De la démocratie à l’autoritarisme
HITLER’S FIRST HUNDRED DAYS
BY PETER FRITZSCHE.
BASIC, 432 P., 38 €.
L’Allemagne nazie demeure le champ privilégié des historiens, quatre-vingtsept ans après l’accession d’Adolf Hitler au pouvoir. Que cette période suscite un intérêt sans cesse renouvelé des chercheurs ne doit pas étonner. Même si Hitler n’a dirigé l’Allemagne que pendant douze ans, les catastrophes qu’il a provoquées, de la guerre à l’Holocauste, ont marqué le monde à jamais.
Mais, si l’on a exploré les moindres épisodes de la guerre, les rouages du pouvoir nazi, les personnalités des dirigeants hitlériens, les horreurs de la Shoah, il reste une question à laquelle il est toujours aussi difficile de répondre : pourquoi le peuple allemand s’est-il laissé enfermer dans cette logique mortifère sans se rebeller ? Comment, entre janvier et mai 1933, l’Allemagne est-elle passée de la république de Weimar au IIIe Reich sans que la population ne se dresse contre ce qui était clairement une atteinte mortelle à la démocratie ? Cette question ne revêt d’ailleurs pas seulement un intérêt historique, elle s’inscrit aussi dans le monde d’aujourd’hui, où les démocraties sont fragilisées et où l’autoritarisme gagne du terrain.
C’est précisément ce sujet qu’explore l’historien américain Peter Fritzsche, spécialiste du IIIe Reich et professeur à l’université de l’Illinois. Il n’y avait rien d’inévitable dans la nomination de Hitler à la chancellerie, en janvier 1933, à la suite d’obscures tractations politiques entre le président Paul von Hindenburg, la droite conservatrice et les militaires, alors que le Parti national-socialiste avait réalisé un score médiocre aux élections de 1932. Mais, à l’issue d’une séquence politique éclair, les nazis vont gagner les législatives de mars 1933, abolir la Constitution, centraliser les pouvoirs, dissoudre les syndicats, ouvrir le camp de Dachau, et commencer à brutaliser l’opposition, à nier les droits des citoyens juifs et à brûler des livres.
Le processus de destruction de la démocratie et de mise en place de la dictature aura duré cent jours.

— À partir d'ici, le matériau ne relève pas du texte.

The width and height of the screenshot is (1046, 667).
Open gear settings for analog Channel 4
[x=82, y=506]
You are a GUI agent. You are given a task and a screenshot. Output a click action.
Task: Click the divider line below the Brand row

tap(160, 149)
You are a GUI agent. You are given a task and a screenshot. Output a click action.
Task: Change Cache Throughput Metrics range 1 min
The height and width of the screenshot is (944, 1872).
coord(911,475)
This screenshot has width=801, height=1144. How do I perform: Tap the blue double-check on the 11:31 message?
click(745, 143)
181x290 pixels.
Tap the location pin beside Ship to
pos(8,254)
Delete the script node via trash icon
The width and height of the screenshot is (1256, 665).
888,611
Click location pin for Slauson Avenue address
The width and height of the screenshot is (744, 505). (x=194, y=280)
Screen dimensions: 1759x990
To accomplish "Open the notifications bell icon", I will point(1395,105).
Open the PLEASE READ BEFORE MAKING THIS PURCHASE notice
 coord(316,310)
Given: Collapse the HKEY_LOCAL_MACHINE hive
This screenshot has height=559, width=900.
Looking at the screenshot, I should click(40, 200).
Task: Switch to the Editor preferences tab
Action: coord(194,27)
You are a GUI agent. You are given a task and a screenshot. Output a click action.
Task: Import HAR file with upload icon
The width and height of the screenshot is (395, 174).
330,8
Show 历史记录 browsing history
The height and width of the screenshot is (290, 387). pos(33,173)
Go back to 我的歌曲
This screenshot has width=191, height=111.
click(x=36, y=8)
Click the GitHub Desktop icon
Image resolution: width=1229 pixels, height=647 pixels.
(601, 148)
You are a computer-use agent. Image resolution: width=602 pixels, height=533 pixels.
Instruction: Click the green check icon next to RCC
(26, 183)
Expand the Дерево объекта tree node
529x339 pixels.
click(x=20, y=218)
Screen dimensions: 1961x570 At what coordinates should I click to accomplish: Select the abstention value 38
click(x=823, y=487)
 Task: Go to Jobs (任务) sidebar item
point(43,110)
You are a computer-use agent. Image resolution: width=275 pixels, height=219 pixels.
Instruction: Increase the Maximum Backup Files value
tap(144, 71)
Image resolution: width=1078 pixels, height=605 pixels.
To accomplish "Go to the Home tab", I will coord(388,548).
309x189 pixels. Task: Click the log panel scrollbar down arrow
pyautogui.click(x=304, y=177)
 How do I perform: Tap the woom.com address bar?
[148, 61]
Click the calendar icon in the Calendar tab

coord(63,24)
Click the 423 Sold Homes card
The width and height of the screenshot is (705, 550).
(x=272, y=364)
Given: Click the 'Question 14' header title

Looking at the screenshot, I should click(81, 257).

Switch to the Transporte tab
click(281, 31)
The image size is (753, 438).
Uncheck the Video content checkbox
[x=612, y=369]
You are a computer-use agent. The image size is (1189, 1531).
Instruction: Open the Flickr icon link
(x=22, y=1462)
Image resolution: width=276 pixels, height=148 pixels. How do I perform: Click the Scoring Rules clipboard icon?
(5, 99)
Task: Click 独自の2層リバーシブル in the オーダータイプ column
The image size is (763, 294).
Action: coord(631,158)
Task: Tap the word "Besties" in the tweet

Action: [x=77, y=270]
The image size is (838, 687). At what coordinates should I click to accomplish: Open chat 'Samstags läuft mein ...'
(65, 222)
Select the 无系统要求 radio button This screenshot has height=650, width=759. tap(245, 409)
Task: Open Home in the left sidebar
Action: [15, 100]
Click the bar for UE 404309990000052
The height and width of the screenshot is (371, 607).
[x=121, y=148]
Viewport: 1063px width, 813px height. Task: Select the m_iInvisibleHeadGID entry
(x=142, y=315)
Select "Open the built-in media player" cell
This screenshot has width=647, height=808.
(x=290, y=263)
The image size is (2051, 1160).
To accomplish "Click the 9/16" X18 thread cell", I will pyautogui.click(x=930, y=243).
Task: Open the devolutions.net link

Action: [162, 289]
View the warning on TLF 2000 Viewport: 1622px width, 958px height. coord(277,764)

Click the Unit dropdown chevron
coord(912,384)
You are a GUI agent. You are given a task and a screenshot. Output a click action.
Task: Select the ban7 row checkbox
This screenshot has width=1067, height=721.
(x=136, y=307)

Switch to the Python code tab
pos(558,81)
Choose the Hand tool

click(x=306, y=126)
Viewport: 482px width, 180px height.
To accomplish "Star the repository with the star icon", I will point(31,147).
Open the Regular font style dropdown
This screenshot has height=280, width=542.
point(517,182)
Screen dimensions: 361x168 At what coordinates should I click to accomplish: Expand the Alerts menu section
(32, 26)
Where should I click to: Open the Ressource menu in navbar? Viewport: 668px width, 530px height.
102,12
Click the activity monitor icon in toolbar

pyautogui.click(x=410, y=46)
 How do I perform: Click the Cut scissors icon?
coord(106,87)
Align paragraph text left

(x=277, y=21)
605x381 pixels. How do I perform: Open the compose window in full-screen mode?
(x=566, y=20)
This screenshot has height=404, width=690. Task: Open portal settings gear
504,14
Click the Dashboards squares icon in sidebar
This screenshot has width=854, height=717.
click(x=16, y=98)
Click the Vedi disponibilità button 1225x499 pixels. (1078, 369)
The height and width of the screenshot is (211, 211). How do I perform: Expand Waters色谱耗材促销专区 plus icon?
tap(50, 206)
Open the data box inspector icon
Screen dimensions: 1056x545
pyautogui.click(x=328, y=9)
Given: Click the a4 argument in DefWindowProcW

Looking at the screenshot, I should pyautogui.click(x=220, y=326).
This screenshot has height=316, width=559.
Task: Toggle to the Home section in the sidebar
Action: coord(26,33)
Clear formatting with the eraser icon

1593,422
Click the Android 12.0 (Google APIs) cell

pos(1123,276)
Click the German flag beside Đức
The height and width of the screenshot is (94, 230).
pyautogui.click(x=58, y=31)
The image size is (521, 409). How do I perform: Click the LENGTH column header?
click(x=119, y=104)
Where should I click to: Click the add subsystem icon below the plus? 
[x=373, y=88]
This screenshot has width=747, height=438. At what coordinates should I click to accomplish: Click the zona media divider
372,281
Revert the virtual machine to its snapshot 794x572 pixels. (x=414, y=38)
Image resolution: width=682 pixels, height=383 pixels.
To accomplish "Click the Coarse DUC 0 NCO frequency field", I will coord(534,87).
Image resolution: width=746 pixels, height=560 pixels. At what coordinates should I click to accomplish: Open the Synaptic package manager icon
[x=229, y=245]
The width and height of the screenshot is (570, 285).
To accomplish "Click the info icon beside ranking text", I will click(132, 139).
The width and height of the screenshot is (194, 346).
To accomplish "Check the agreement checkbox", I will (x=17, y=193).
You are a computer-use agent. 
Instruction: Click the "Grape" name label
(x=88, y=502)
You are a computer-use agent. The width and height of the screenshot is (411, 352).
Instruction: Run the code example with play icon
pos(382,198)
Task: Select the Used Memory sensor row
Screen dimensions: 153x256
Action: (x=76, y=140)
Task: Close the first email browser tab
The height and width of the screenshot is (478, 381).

Les historiens attribuent cette marche forcée vers l’hitlérisme à la brutalité avec laquelle le parti nazi et les nouvelles autorités de l’Etat ont pris le contrôle de la société allemande. Peter Fritzsche y ajoute une autre explication.
Si les Allemands ont été séduits par Hitler, c’est non pas par désespoir mais par optimisme, par adhésion au projet de former une nouvelle communauté du peuple définie autant par l’idée de « nation » que par celle de « supériorité de la race aryenne ». L’auteur en veut pour preuve, notamment, la célébration du 1er Mai, transformée, en 1933, en une sorte de fête de l’Unité nationale à laquelle ont pris part des centaines de milliers de personnes à Berlin, et ce à la veille de l’arrestation des dirigeants des syndicats de gauche. Le livre de Peter Fritzsche est une contribution majeure à la compréhension des mécanismes qui ont permis l’instauration du régime nazi en Allemagne, alors que rien ne l’y prédisposait. Un rappel qui ne peut que nous être utile.